Start of PAGE TEXT

A Burgundian born on the 12 December 1779 into a family of wine-coopers, Madeleine Sophie Barat was the youngest of three children. The eldest, Louis, born in 1768 was destined for the Church but the French Revolution deferred his plans. After many difficulties, he was secretly ordained a priest in September 1795 and entered the Society of Jesus when it was re-established under the Restoration. The second child, Marie Louise, was married in 1793. She had ten children of whom only one had a family. This branch is extinct.
An unusually cultured woman thanks to her mother who was interested in the cultural fashions of the time, but above all thanks to her brother Louis, who, while waiting to be ordained priest, was a teacher at the college in Joigny. Sophie received an exceptional education for a girl of her time. She was grounded in secular and sacred studies and learnt ancient and modern languages. She arrived in Paris in the autumn of 1795 where her training, begun in Joigny, continued under Louis’ stern rule.
A woman of lively faith, Sophie was a pious child who when young decided to consecrate herself to God. Her family was Jansenist like many others in Joigny. Right at the end of the reign of Louis XVI, under the influence of Louis Barat, he family was won over to the devotion of the Sacred Heart. Madeleine Sophie Barat was deeply affected by the Revolution during which she lived under a government which, by disorganizing then forbidding the practice of religion, impeding the teaching of the faith and harrying the priest, sought to overturn the laws of God. She shared the anguish of her family over the fate of Louis Barat. After having retracted his oath of fidelity to the Civil Constitution of the Clergy in 1792, Louis was imprisoned in Parish and escaped the guillotine by miracle, thanks to the fall of Robespierre.

End of PAGE TEXT
Start of GIVEN INFORMATION

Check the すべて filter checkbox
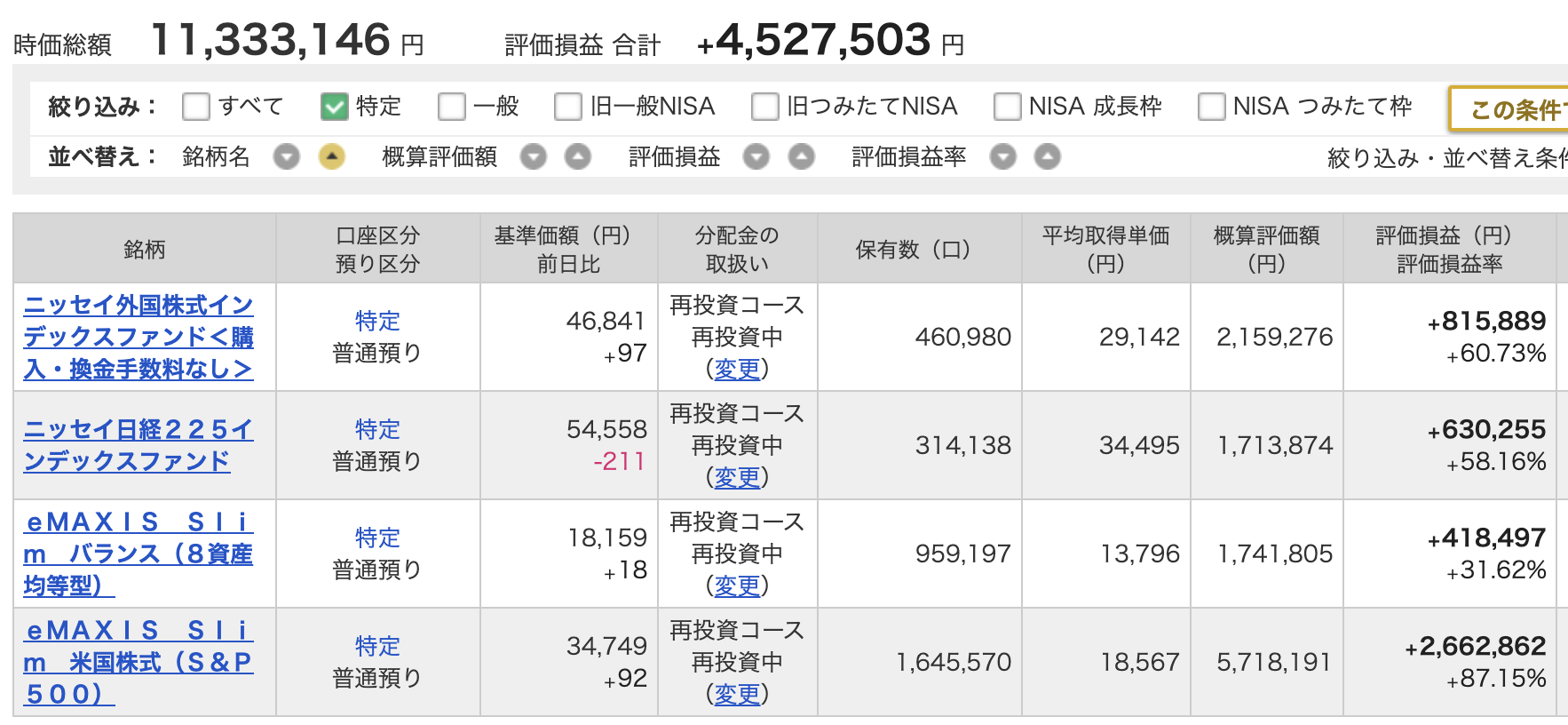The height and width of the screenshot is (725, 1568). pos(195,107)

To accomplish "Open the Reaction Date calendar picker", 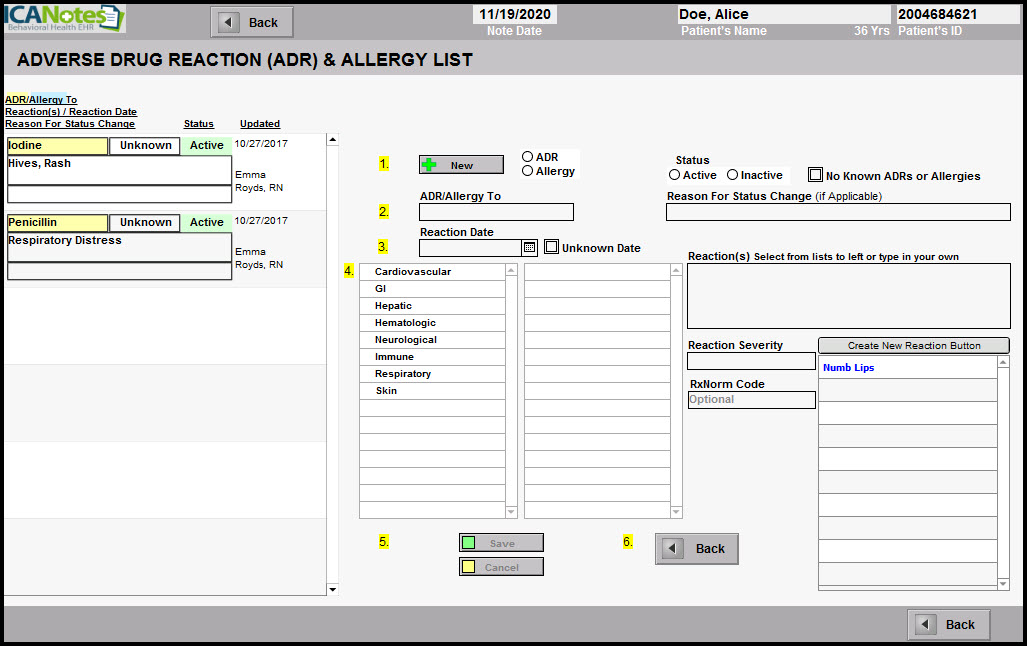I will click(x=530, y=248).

End of GIVEN INFORMATION

> [THINGS TO DO]
1. In the page text on Madeleine Sophie Barat, when was her brother Louis secretly ordained a priest?
2. Carry on the page text on Madeleine Sophie Barat past its last sentence.

> [EXPECTED RESULTS]
1. September 1795

2.
The foundress of the Society of the Sacred Heart, an international congregation which, at the present time, extends across all the continents into about forty countries and which numbers server thousand religious. Under the Director, Sophie Barat began, in prayer, to envisage a new congregation of women which, to honor the Heart of Christ and to spread the love of God, would be dedicated to the education of girls. This plan took shape thanks to Farther Varin to whom her brother Louis introduced her in 1800. Joseph Varin spoke to her of a recently founded congregation, the Dilette di Jesu, which had similar objectives to her own.
On November 21, 1800, Sophie Barat pronounced her first vows in Paris. The following year the apostolic activity of the new institute took off, thanks to the establishment at Amiens of its first girl’s boarding school. In 1804, for political reasons, the house at Amiens separated from the Dilette di Jesu. That same year Madeleine Sophie Barat was designated superior of the Dames de l’Instruction Chrétinne, the name that was that of the congregation until 1815, because it was impossible to refer to the Sacred Heart, understood, since the Vendean wars as the counter-revolutionary symbol. The new congregation was beginning to flourish, and Sophie Barat was named superior general in 1806, a charge she would bear until her death.
Henceforth the story of Madeleine Sophie Barat is merged with that of her congregation. The foundress traveled across France, then Europe. She founded new communities, she defined the activities by which her congregation would be seen in the world embodying their desire to discover and reveal the love of the Heart of Christ. Boarding and free schools were opened. Later, various establishments adapted to the needs of the time and local societies were started by the Religious of the Sacred Heart. Mother Barat also organized the work of “retreats,” offering spiritual accompaniment to married or single women. Throughout her life she directed the energy and sustained the efforts of her religious by an enormous correspondence. From 1818 the Society of the Sacred Heart began to make foundations outside France. Philippine Duchesne, canonized in 1988, left for the United States. In the same year the congregation went to Italy.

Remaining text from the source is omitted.